Affective Content Analysis of Online Video Clips with Live Comments in Chinese

2018 
Recent years have witnessed an increasing interest in online video affective content analysis, since having a better understanding of the emotions of videos can facilitate many applications including video retrieval and classification. Research in video affective computing requires ground truth data for training and evaluation. The live commentary (also known as 'danmaku', 'barrage', or 'bullet comment') is quite popular in recent years, but few researchers have paid attention to the commentary information in the affective analysis of online videos. In this paper, we build a dataset of online video clips, namely DaLC (Dataset with Live Comments), for affective content analysis and related applications. In contrast to existing datasets with only video clips, DaLC consists of not only 204 good quality online video excerpts but also their live comments with a large content diversity.
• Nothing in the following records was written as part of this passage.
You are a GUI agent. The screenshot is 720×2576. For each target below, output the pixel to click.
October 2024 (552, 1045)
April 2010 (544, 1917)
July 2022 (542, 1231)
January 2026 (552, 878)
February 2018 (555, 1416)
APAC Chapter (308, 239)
In this paper, we first introduce a multi-dimensional emotional descriptor, which can accommodate the presence of multiple and even ambivalent emotions in a video clip, and is used as the labeling model for the dataset. Moreover, we extract effective features for online video affective content analysis with live comments in Chinese. In addition, to highlight the importance of live comments for online video sentiment analysis, we further conduct several experiments for emotion prediction on the DaLC dataset using different methods. Experimental results show that live commentary features have significantly improved the effectiveness of online video affective analysis.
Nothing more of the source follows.